Vor diesem Hintergrund möchte sich die folgende Arbeit mit der Bedeutung des silbischen Prinzips als Bestandteil des deutschen Schriftsystems für den Erwerb basaler Lese- und Schreibkompetenzen beschäftigen.
Dazu wird insbesondere folgenden Fragen nachgegangen:
- Wie läuft der Schriftspracherwerb ab?
- Inwiefern beruhen orthographische Regularitäten auf der silbischen Struktur?
- Stehen Lesen und Schreiben in Wechselwirkung?
- Welche sprachlichen Fähigkeiten in Bezug auf Silben und Laute besitzen Schüler bereits vor Eintritt in die Schule?
- Welche Chancen und Risiken bieten aktuelle, didaktisch-methodische Konzepte des Schriftspracherwerbs?
- Wie wird die silbische Struktur in einem silbenanalytischen Sprachlehrgang genutzt?
- Was sagen aktuelle, empirische Untersuchungen über die Effektivität eines solchen sprachanalytischen Lehrgangs?
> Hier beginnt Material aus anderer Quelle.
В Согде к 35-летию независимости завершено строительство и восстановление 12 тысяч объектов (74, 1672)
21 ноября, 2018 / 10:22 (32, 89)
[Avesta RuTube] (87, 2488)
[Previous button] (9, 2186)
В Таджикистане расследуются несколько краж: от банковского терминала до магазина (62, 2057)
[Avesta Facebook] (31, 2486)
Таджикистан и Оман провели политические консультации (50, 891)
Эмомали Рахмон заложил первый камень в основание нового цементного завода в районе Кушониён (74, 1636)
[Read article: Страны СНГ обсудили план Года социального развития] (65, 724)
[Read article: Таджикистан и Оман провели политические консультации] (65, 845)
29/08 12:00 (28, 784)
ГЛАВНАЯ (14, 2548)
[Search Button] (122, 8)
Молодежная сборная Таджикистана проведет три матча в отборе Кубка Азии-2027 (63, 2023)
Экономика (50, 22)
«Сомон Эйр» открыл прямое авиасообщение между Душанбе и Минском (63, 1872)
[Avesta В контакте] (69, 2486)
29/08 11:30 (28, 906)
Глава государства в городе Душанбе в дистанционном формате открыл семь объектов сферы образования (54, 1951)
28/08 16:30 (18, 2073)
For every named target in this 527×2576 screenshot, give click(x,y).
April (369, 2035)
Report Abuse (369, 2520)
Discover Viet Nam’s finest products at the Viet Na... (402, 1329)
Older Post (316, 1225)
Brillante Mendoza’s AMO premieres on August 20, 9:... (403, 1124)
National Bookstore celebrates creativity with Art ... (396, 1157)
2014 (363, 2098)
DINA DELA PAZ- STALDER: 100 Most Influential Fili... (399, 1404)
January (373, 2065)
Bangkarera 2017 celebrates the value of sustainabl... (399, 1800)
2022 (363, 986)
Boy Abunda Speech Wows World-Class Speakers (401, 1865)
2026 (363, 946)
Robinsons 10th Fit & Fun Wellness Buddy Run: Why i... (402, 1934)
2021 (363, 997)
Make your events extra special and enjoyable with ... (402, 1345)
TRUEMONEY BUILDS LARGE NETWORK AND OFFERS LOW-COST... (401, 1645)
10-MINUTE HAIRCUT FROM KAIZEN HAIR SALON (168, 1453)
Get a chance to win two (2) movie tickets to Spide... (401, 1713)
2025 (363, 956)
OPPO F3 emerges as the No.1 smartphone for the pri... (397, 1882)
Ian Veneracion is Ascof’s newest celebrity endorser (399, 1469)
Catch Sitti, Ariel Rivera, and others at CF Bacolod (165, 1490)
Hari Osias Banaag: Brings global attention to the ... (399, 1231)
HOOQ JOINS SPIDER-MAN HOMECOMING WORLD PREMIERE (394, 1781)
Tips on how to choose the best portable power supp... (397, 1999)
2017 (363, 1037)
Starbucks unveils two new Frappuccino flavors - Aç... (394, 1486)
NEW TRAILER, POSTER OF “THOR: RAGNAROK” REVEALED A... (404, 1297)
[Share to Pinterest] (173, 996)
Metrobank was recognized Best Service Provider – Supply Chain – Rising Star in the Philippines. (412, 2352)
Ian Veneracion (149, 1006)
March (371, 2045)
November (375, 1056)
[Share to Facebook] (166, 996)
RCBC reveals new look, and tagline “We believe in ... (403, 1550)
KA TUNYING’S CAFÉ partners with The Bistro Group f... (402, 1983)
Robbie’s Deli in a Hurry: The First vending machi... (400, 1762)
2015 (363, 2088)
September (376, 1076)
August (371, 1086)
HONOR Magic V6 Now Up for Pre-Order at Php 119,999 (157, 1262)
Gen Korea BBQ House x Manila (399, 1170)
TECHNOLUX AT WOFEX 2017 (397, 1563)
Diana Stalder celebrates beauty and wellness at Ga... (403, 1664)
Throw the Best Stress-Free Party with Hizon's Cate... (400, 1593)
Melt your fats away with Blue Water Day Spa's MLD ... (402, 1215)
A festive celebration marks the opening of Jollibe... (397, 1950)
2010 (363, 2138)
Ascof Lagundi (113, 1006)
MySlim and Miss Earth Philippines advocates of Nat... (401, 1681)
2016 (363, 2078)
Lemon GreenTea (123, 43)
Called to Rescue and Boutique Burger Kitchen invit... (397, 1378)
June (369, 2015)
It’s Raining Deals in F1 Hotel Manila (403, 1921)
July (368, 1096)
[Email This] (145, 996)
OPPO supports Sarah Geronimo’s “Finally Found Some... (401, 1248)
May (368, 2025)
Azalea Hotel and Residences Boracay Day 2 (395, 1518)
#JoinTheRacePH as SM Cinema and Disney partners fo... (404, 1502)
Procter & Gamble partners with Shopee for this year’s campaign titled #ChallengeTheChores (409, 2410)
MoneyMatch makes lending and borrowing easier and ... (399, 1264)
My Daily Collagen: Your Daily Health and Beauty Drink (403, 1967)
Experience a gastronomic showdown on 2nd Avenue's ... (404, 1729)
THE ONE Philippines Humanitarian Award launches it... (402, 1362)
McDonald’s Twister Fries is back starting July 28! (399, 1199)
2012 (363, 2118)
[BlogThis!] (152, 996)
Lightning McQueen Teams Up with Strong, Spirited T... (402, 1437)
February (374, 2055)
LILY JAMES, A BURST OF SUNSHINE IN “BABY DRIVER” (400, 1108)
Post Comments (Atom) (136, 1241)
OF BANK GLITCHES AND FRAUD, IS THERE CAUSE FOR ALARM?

Um zunächst den grundlegenden Begriff des Schriftspracherwerbs zu klären, folgt auf eine kurze Definition die Darstellung eines Stufenmodells für den Schriftspracherwerb. Als Grundlage für die Erläuterung der orthographischen Regularitäten wird zunächst die silbische Struktur des Deutschen dargestellt, wozu sowohl der Aufbau einer Silbe als auch verschiedene Silbentypen und Wortgestalten präsentiert werden. Nach Erläuterung eines Häusermodells zur visuellen Darstellung der Silbenstruktur wird die Diskrepanz zwischen Laut- und Schriftsprache näher präsentiert. Daran anknüpfend liegt der Fokus des nächsten Kapitels auf der detaillierten Betrachtung der orthographischen Regularitäten, an die die darauffolgenden Kapitel immer wieder anknüpfen. Im Anschluss an die Darstellung der orthographischen Prinzipien folgt dann die Erläuterung des Leseprozesses als das Rekodieren von Buchstaben. Nach einer Betrachtung dreier didaktisch-methodischer Konzepte für den Schriftspracherwerb und der Darstellung von Chancen und Risiken der einzelnen Lehrgänge folgt dann die nähere Betrachtung der Silbenanalytischen Methode. Hierzu werden Ziele, Methoden und Inhalte genannt und sowohl praktische Beispiele aus einem Unterricht ohne spezielles, silbenanalytisches Lehrwerk als auch die Arbeit mit dem Lehrgang „ABC der Tiere“ präsentiert. Außerdem werden in diesem Zuge Unterschiede zu den anderen Lehrgängen herausgearbeitet, Fähigkeiten von Kindern in Bezug auf das Erkennen von Silben und deren Grenzen dargestellt und empirische Untersuchungen über die Effektivität der Silbenanalytischen Methode präsentiert.
2. Schriftspracherwerb
2.1 Grundsätzliches
Der Schriftspracherwerb ist der Prozess des bewussten Umgangs mit Sprache, in dem sich die Lernenden vom rein intuitiven Wissen hin zu einer aktiven Analyse der Sprache begeben, um dabei das Lesen und Schreiben zu erwerben (vgl. Geisel 2009, S. 24).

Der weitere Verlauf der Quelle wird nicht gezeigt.